John Wallace, the president of Azusa, was speaking at a commencement and invited three students to a gathering in his office. Someone had found out about their plans for after graduation and decided to do something special. He told them that because of the generosity of this person, their debt had been forgiven. The first student had $70,000 forgiven, the second had $90,000 forgiven, and the third had $120,000 forgiven.
God as our heavenly Father means that our guilt and shame can be so powerful and cause us to hide from each other. Before sin, Adam and Eve were naked, vulnerable, transparent, and fully known without shame. Being part of a church can help us find people in appropriate, wise, and healthy ways.
We live in a universe created by the Trinitarian fellowship, and we are invited to become children of the heavenly Father. This is a belief and a job, and we must decide to play the game. To do this, we must trust more and more, be transparent with each other, and have a place where we don't have to hide or pretend. We can just be and know that we will be loved. We have nothing to lose, nothing to fear, and nothing to hide. We can find our identity in this circle and die to our ego and agenda, making our desire the ultimate driving factor in our life.
First John 3:1 says, "See what great love the Father has lavished on us, that we should be called children of God! And that is what we are!" This is a real invitation to understand the love the Father has for us. In our day, people will sometimes talk about believing in a God of love, even if they are critiquing a version of Christianity they don't like or don't understand. The claim that God is love is an idea that came from little Israel and Jesus.
I remember when I was a little kid growing up in Rockford, Illinois, I used to play a game called "Daddy's Home." When it got to be about five o'clock, the front door would open, and I would go running down the steps and take a flying leap with my arms out. I knew my dad's briefcase would be set down, and his arms would be open wide, and he would grab me. Every day was "Daddy's Home" until one day my mom told me I had to stop playing the game. She said it wasn't because my dad didn't love me or wouldn't always be there for me, but because I was 27 years old, and eventually human arms get weak and tired.

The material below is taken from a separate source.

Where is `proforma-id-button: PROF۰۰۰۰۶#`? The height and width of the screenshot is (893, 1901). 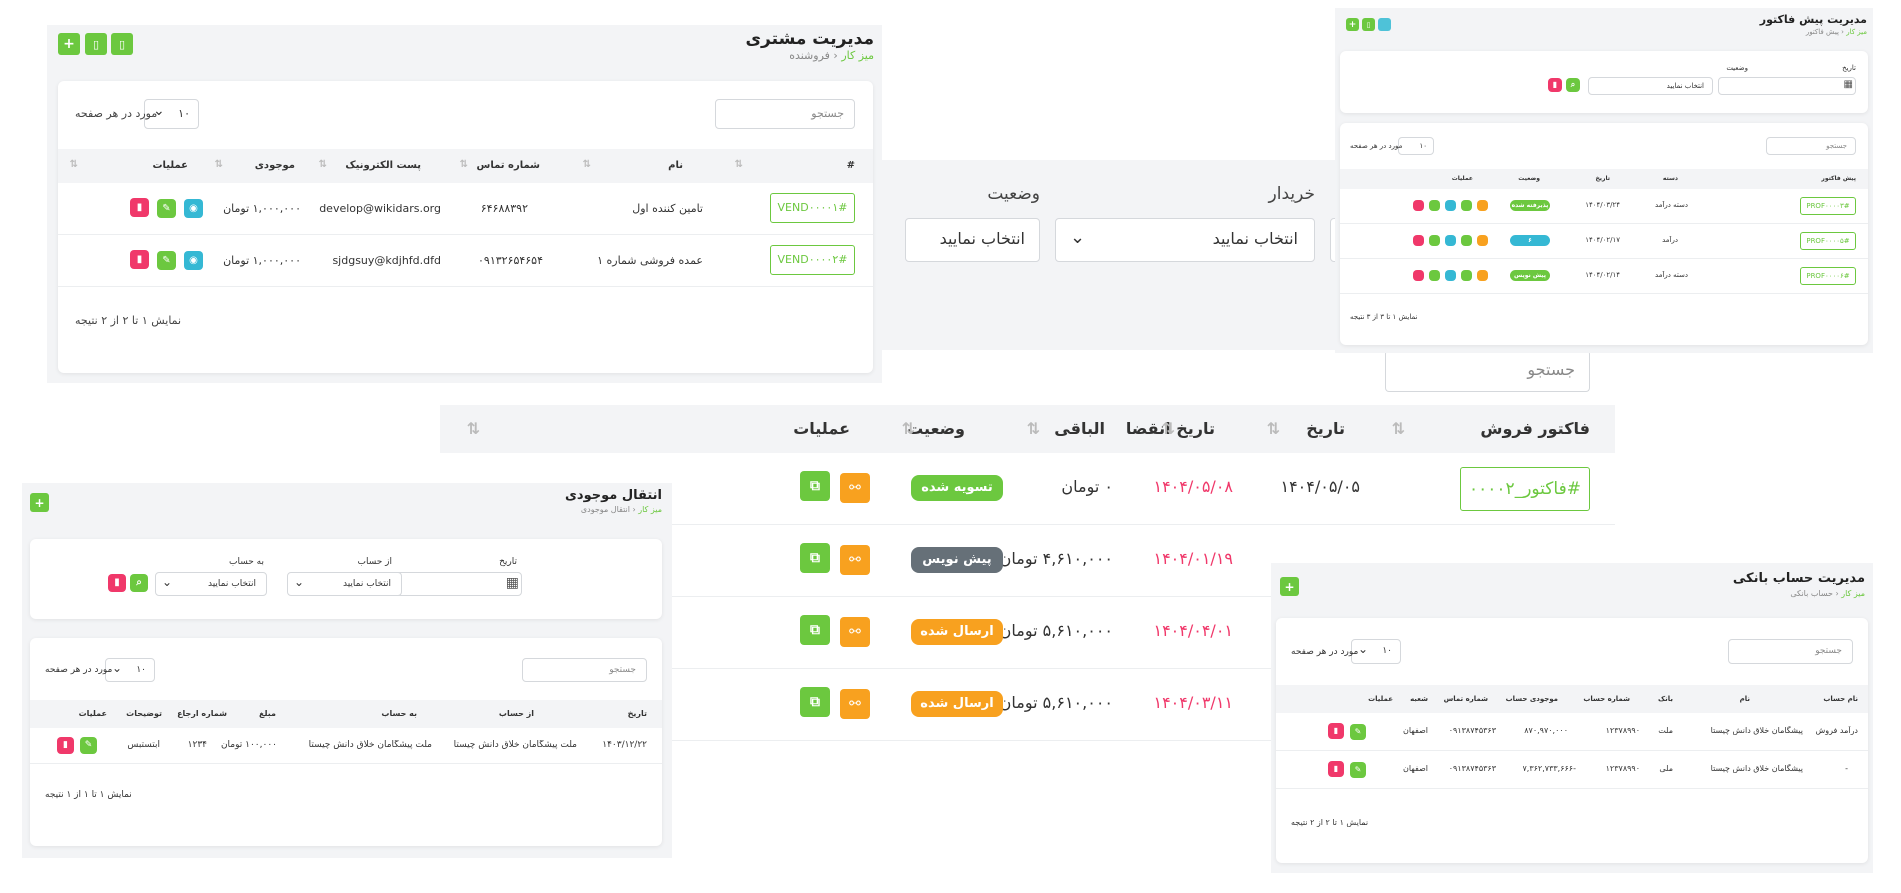 proforma-id-button: PROF۰۰۰۰۶# is located at coordinates (1828, 276).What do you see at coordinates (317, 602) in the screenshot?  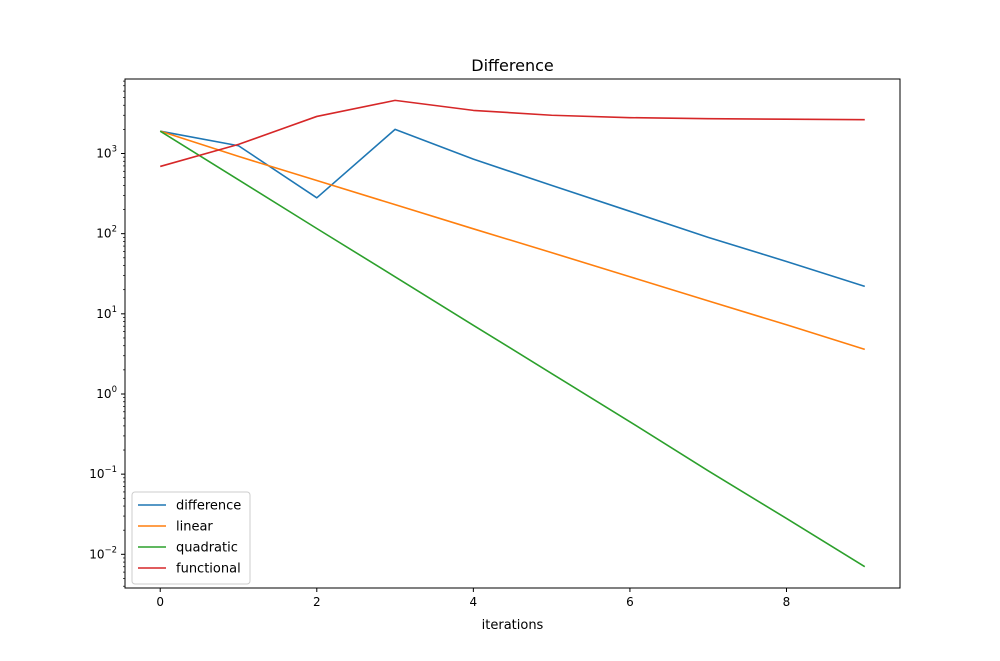 I see `x-tick-label: 2` at bounding box center [317, 602].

When we think about this image of God being a Father, it's a really important one. Behold the love the Father has lavished on us! This means that now I'm safe in the arms of my heavenly Father.

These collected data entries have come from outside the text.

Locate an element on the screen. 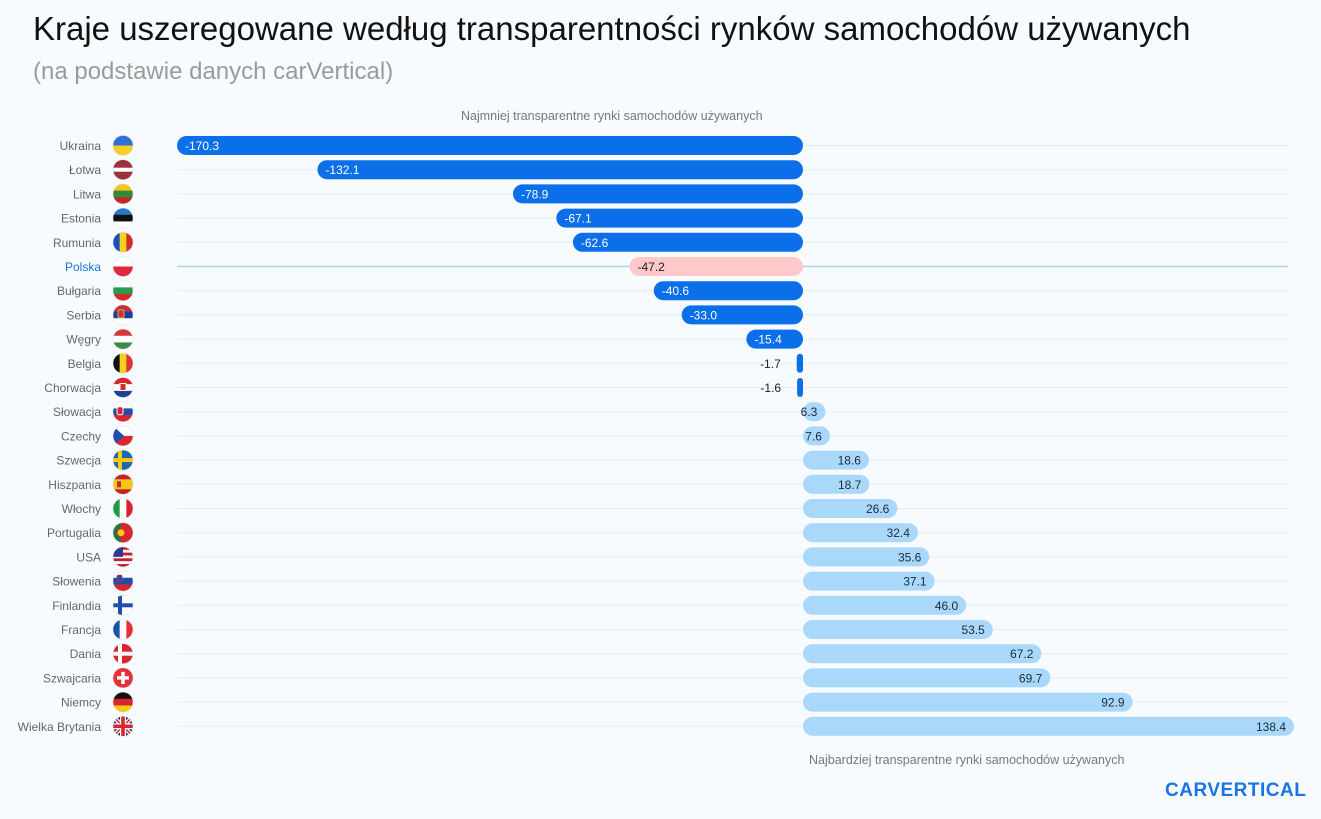 This screenshot has height=819, width=1321. value-label: 37.1 is located at coordinates (915, 582).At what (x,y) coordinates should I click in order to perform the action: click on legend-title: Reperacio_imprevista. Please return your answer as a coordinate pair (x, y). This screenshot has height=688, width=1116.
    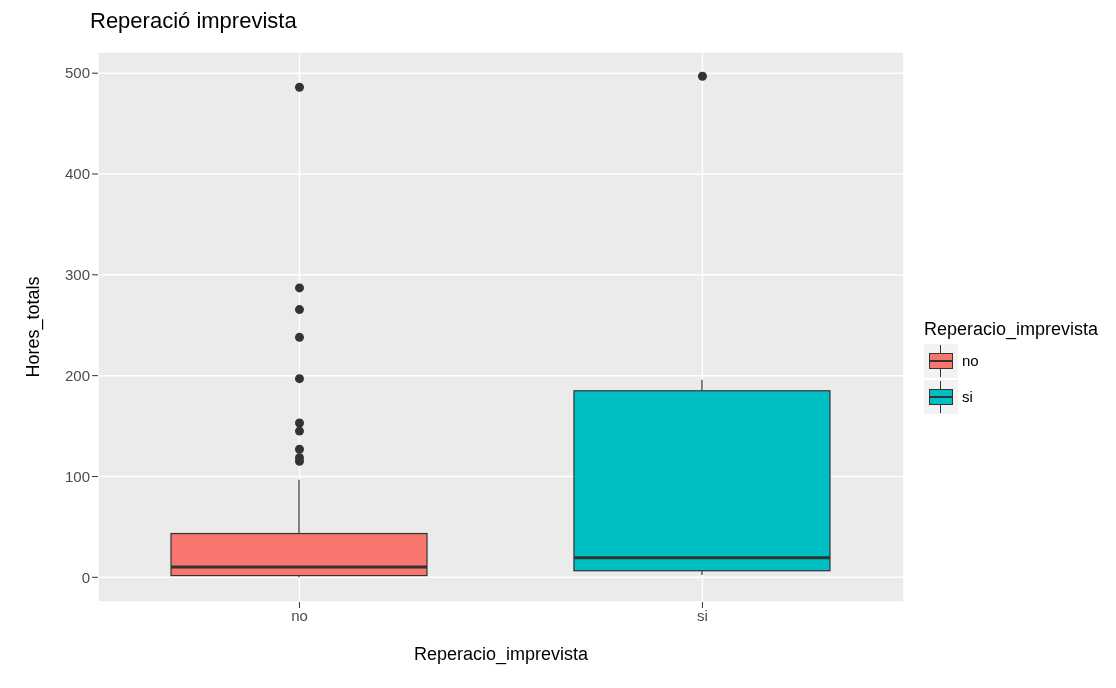
    Looking at the image, I should click on (1010, 329). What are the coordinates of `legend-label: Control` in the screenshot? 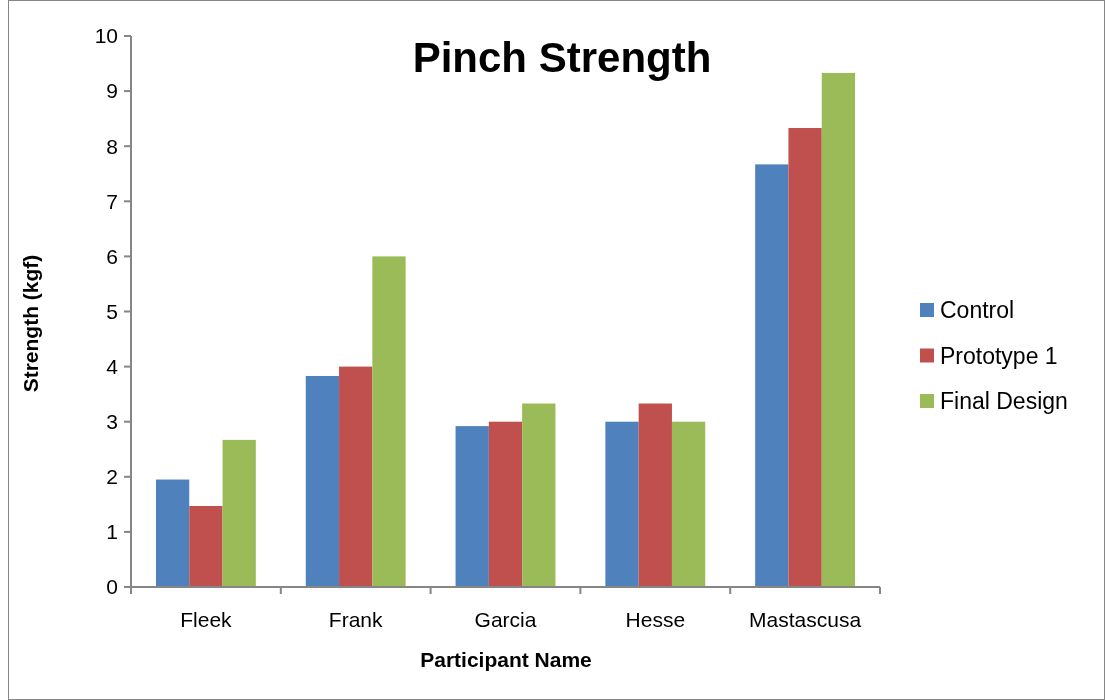 It's located at (978, 310).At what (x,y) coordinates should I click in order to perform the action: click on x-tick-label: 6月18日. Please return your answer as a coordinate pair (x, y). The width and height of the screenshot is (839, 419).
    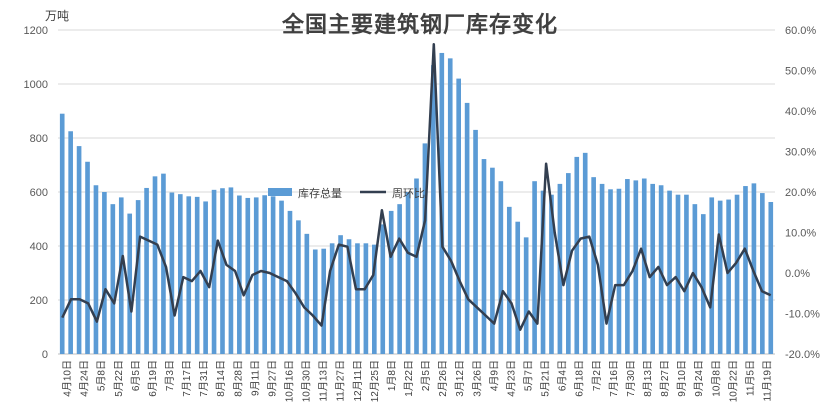
    Looking at the image, I should click on (580, 378).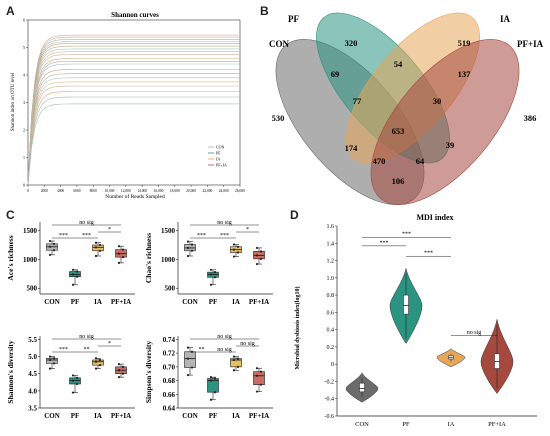 This screenshot has height=436, width=550. I want to click on panel-letter-b: B, so click(264, 11).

I want to put God in charge of my life now, starting with my body, my desires, my ego, my money, my family, my work, my reputation, what other people think of me, my health, my time, my social media experience, and what I fill my mind with. I'm surrendering and making this living here, growing into this the ultimate priority of my life. If you want to do that, the focus shifts towards Jesus and being a follower of His.
I want to give you a moment right now if you never have, and you're ready to make God your Father. I'm leaping into His arms, trusting Him to forgive my sin, to guide me and walk with me each day of my life, and to be with me in this world and the world to come.
Thank you, Blessed Trinity, for creating life and the world to be such a marvel. Forgive us for the ways that we break in ourselves. Thank you, Heavenly Father, that we might be your children. I pray for everybody listening to these words that that might be a reality in their life. In Jesus' name, amen.